I hate mornings. I have always hated mornings. I have hated getting up for about 35 years. I have hated waking up for about 15 years. When it is at its worst, I hate that I am alive again with infinity stretched out before me without guarantee of peace at some point. I live in fear that I won’t ever be happy to greet a new day.
Most of this is I think due to too many days waking up, getting ready for school, and going to school alone when I was far too young. Most of it is due to the change in my residence one or two times per year until I was ten. As an Adult Child of an Alcoholic or Other Dysfunctional home, I have no clue how the day is supposed to begin, on the inside. I know what the outside looks like, bathing, eating, care of pets, making the bed, caring for my own child when he was small, laundry, going to a job and school. But I can’t get a handle on my insides.
I think a large part of it is also that I am an extrovert. Or I think I am. I NEED OTHER PEOPLE. I HATE LIVING ALONE. When other people are here, I don’t feel as bad. When other people are around, I have so much more energy. This drives me crazy.
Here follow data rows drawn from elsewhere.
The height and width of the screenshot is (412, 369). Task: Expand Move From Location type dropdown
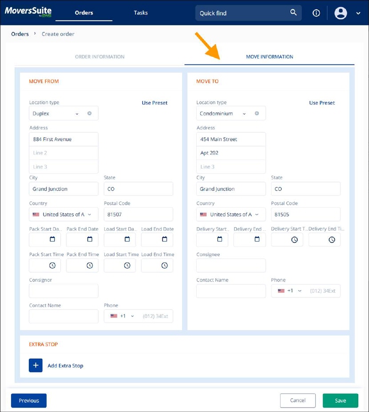pos(77,114)
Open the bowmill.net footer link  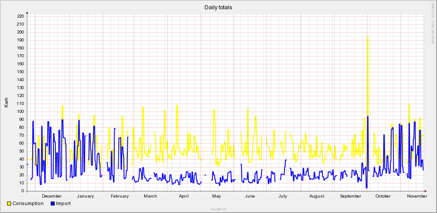(x=218, y=209)
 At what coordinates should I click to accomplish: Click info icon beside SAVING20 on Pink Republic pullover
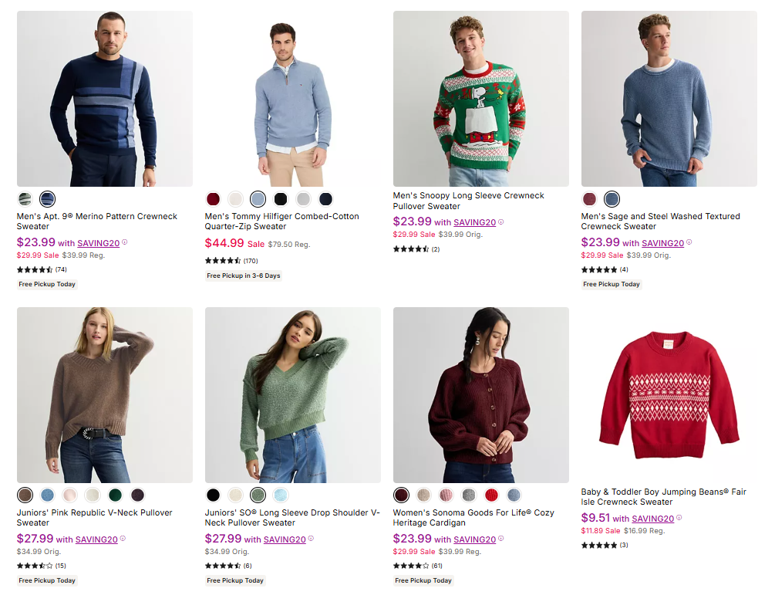click(123, 539)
I love to write. I could write all day and into the night every day. I hate to stop writing. I hate to hurry up and find an ending point, save, close out, race through the shower, grab work stuff, and speed off to my fairly good job. Yet I know that it is my job that saves me about a hundred times a year.
In this, my third year of dedicated recovery, I hope to find balance. I hope to stir desire for life in me through seeing what I can do once I decide to crawl out from under the covers. I hope to create two routines to coax me to stay out of, and off of, my bed once up. I hope to develop a liking for the feeling of not being stressed. I want to bound out of bed, jump in the shower, knock out my morning routine, fly through my check list, and go to work early, fabulously put together, with limitless energy and cheer, and fall into bed ready to sleep well and get up to do it all over again. Please lie to me and tell me that that is how everyone does it.
The power of neglect. I am continually amazed at how deep it runs.
I have been off for several days. It is time to go back to work. When the clock reads “critical time” for me, I am angered, frustrated, shameful and afraid. This is the time I absolutely MUST prepare for work to be clean, on time, and prepared. I hate this time of day. In my fantasy’s mind, I cross my arms, tuck my chin to my chest, and blink! My Genie Magic instantly dresses me, does my hair and make-up, prepares my bag with my meal and deposits me outside my locked apartment door. I get to scam out of the drudgery of winning the battle with myself to stop whatever it is that I am doing, gather clothes, shower…. you get the drill. My Genie Magic avoids the anger of change for me.
But that would probably not be enough. I’d have to use it for productivity too. In my self-made angst today, I am falling short of my 1000 word goal and brilliant blog post. On the up side, my mind is fairly quiet today. I do feel very good about my last two posts. They had their beginnings entered on my notebook a month ago while out-of-state and I finally got them cleaned up and out. Maybe my quiet mind is happy and feeling accomplished and I need to leave it the hell alone.
No, it’s never enough.
The power of neglect. It never let’s me rest.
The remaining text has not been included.